Team of state, CDC specialists focuses on hard-hit Yakima County

YAKIMA, Wash. — The Washington Department of Health said it responded to a call for help from the Yakima Health District earlier this month by sending a team of infection specialists, including two CDC experts, to help control the spread of the coronavirus in the region that’s seen an infection rate two to nearly five times higher than the rest of the state.

The county of roughly 250,000 people ranked second after King County, the state’s most populous county, in the number of confirmed COVID-19 cases in Washington as of Monday. More than 60 percent of the county’s jobs are in essential industries, from agriculture to health care.

DOH said the team first visited long-term care facilities and provided guidance while helping in areas like testing and personal protective equipment. But health officials say it became clear the county had a much larger problem.

“There was a large number of outbreaks in their meat packing plants, vegetable packing plants, fruit packing plants, farms and any other agricultural factories or setting,” said Dr. Scott Lindquist, Washington’s epidemiologist for communicable diseases.

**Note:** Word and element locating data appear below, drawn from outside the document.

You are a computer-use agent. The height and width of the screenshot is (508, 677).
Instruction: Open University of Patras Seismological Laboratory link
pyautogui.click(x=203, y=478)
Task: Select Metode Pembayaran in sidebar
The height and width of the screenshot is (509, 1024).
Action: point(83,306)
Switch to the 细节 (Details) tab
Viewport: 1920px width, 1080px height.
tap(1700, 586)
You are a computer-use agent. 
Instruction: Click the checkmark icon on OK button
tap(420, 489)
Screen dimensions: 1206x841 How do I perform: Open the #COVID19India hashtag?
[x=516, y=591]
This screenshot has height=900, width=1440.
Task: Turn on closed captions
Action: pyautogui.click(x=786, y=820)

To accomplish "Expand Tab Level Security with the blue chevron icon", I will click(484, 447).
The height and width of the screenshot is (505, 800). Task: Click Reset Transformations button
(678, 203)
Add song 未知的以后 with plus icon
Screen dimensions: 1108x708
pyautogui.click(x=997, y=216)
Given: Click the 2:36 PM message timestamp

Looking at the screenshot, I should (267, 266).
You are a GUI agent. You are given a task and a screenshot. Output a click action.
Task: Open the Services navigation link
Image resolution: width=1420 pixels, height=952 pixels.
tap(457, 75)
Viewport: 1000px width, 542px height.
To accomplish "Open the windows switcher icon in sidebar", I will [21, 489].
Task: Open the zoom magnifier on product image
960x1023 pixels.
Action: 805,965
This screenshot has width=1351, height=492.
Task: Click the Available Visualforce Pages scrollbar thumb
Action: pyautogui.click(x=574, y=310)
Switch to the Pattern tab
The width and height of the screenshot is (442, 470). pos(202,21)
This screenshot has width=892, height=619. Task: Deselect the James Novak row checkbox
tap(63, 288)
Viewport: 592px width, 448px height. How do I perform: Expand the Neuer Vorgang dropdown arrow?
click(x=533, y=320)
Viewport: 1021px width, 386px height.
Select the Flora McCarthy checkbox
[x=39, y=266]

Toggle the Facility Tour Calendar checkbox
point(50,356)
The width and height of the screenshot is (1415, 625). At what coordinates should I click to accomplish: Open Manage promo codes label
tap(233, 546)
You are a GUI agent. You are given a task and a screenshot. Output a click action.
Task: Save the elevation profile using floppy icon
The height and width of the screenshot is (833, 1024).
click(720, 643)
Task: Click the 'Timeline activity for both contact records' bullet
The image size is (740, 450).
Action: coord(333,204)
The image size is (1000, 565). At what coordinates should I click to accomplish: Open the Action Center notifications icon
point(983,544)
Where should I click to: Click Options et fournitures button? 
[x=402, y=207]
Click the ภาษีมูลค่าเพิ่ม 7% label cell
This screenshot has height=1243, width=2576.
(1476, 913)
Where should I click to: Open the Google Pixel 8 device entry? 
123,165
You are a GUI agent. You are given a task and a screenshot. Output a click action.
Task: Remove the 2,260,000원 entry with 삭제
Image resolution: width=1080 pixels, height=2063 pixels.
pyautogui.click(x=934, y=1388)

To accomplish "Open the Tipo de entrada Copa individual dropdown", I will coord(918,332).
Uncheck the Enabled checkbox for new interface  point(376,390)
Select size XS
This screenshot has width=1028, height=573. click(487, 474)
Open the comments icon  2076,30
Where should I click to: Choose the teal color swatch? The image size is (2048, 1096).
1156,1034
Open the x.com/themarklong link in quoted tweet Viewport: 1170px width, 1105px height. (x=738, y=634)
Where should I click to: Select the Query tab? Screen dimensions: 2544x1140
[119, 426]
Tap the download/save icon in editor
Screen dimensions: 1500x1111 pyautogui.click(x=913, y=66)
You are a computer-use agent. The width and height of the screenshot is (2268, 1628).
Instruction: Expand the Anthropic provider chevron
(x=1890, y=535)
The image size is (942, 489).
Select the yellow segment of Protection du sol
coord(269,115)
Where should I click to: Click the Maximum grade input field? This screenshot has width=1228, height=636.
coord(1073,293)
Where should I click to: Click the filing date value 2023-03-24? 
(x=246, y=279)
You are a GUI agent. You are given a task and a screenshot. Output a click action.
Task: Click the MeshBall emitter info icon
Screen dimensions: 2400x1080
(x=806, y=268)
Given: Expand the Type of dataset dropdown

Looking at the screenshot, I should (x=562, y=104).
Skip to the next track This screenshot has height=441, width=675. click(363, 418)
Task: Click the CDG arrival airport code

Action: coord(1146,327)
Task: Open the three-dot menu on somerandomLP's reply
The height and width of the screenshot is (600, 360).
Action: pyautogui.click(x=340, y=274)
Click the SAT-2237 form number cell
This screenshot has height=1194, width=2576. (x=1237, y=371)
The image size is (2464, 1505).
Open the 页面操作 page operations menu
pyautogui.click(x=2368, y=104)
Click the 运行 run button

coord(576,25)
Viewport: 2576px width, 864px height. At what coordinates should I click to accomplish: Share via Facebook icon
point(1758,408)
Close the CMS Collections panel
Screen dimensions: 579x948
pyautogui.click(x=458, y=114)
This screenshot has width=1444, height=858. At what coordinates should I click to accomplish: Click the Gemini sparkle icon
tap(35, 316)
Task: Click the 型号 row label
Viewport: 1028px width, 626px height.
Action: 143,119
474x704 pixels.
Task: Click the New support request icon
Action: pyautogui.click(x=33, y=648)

Lindquist said based on the team’s work in Yakima County, a heavily agricultural region, there needed to be additional statewide guidance for factories and farms. DOH said its specialists in Yakima provided recommended steps companies could take to improve social distancing measures while the state has worked to make reforms mandatory.

“We spent a good two weeks creating guidance, which is finalized today for agricultural settings; farm and factory,” said Lindquist. “Making recommendations from a public health perspective.”

The spread of the virus in Yakima County has led agricultural workers to go on strike who claim their employers are not implementing social distancing measures to protect them from the virus. On Tuesday, a group of workers on strike traveled to Olympia to hold a protest and deliver complaints against companies to the state while demanding Gov. Jay Inslee take action.

“They want basic protections from COVID-19,” said Edgar Franks, an organizer with Familias Unidas por la Justicia. “Every time they try to raise these concerns, they get threatened or disciplined.”

As Yakima County works to stop outbreaks, the state says transmission of the virus in other parts of the Washington is on the decline, clearing the way for some counties to move into phase two of reopening.